Originally Posted by Downatheart
What a wonderful, sometimes sad, cupboard of memories you will be bringing with you - you have to do what YOU feel is right for her because nobody else has that knowledge. Our Missy (Missy Moo/real name Mystie) was a feral cat who never ever went outside because she was such a scaredy cat the first thing would have her running for the hills and we would never have seen her again but the heat would have killed her, when it was hot I would sit with an ice block in a towel and she would lay on my lap whilst I stroked her with it - purring her little head off, I could not have done that 24/7 during the summer here and the winter probably would not have been much better for her.

Perhaps you should let the lady have her before you go so that you can have a couple of updates before you leave the UK, as maybe it would help you to know that she was settled into the household with the other cats and having the life of Riley?

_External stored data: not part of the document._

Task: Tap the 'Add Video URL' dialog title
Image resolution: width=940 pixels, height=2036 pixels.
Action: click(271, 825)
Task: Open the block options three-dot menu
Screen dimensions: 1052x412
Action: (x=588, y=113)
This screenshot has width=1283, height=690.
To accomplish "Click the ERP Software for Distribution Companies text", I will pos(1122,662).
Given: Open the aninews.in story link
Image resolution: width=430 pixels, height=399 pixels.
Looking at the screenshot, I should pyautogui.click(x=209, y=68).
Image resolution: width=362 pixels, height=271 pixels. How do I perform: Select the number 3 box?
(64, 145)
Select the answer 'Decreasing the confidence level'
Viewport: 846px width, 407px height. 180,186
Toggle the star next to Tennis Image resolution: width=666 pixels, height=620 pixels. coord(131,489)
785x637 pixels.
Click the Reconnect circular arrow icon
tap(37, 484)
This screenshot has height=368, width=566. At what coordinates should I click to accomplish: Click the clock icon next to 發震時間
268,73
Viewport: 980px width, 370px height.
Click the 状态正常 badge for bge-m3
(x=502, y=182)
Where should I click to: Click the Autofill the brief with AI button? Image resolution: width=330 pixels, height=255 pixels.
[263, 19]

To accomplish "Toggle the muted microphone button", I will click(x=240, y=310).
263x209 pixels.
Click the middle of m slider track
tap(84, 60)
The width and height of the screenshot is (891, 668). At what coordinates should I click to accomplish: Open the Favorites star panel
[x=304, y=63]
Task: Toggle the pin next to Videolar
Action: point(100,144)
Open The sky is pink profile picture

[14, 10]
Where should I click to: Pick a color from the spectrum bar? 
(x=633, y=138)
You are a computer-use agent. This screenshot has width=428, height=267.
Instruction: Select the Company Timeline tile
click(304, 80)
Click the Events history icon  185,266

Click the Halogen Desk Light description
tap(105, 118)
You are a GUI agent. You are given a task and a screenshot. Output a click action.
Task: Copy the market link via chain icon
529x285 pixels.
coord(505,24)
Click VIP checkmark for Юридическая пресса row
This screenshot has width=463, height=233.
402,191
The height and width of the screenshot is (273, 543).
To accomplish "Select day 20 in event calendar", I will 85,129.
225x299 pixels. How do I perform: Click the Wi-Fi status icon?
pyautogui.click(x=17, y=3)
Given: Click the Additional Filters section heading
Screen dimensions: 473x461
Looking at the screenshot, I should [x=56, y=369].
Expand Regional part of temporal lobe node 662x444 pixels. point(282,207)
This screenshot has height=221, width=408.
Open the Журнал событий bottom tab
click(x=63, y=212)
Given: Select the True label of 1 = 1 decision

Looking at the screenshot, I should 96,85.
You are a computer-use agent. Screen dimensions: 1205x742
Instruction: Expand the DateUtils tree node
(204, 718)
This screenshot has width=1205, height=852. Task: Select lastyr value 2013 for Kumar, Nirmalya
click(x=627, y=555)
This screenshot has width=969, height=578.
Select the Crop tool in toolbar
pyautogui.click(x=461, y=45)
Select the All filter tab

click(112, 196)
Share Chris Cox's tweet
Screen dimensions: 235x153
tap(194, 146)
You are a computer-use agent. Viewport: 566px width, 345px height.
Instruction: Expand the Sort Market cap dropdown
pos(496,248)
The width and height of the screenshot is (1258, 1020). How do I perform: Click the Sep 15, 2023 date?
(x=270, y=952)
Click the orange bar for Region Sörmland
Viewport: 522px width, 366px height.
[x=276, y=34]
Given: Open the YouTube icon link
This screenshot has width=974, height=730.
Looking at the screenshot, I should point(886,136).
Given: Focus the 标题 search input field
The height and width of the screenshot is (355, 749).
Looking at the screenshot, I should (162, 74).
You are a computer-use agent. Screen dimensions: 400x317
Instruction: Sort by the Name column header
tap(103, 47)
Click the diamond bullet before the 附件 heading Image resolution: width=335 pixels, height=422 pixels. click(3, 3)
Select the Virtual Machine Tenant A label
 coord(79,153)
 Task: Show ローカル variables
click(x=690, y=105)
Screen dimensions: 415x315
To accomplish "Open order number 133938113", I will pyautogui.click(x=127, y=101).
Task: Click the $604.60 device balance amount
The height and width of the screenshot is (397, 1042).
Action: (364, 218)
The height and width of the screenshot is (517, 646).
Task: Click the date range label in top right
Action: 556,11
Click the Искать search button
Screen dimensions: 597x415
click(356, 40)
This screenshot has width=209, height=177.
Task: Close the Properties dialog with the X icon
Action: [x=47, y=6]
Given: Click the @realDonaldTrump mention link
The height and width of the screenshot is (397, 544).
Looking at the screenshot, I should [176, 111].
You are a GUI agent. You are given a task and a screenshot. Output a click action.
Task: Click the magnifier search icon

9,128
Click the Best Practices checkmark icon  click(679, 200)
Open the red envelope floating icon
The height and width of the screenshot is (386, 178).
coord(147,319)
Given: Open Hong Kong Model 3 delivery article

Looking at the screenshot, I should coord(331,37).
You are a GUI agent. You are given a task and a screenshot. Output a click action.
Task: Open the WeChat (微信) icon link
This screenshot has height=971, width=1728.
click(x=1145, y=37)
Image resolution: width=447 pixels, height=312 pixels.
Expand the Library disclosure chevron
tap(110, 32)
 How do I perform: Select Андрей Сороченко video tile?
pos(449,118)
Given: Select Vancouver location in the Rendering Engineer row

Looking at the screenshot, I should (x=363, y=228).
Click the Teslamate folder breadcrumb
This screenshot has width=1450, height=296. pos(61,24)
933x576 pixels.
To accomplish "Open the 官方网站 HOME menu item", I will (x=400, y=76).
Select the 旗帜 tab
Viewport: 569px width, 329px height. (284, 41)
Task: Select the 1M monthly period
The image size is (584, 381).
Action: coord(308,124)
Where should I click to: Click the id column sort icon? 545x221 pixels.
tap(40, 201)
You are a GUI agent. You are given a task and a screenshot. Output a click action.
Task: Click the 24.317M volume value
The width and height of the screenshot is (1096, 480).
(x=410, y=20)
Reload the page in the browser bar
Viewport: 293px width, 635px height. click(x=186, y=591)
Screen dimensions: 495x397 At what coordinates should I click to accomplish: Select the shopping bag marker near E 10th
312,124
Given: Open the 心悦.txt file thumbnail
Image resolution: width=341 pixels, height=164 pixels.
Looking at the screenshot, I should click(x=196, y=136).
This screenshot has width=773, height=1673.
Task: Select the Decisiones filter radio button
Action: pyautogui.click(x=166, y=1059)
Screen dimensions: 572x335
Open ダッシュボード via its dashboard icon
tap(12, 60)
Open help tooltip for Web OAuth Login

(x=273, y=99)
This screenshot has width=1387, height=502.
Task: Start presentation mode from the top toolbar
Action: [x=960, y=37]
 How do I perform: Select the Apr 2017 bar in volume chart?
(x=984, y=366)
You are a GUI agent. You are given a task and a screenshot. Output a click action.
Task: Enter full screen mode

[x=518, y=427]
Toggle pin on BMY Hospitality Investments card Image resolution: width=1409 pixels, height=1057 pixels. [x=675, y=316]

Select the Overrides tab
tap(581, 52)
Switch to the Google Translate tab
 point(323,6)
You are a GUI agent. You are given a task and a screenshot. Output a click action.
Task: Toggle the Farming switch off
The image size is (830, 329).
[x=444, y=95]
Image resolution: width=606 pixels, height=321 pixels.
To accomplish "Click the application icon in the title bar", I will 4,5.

We're hoping to move her over to this ladies house during the school holidays, not the best time but unfortunately my friends is quite busy up until then and having already asked around and then arranged with her mum to have her I can't ask her to cancel any plans in place for us. But will try and do it on a day when our daughter is at the childminders and see if my dad will have the boys. The lady is coming round for a meet and greet in a couple of weeks, mainly for my sake and a chat where I will most likely be biting my lip and picking a spot on the wall to stare at each time I go to cry like a baby!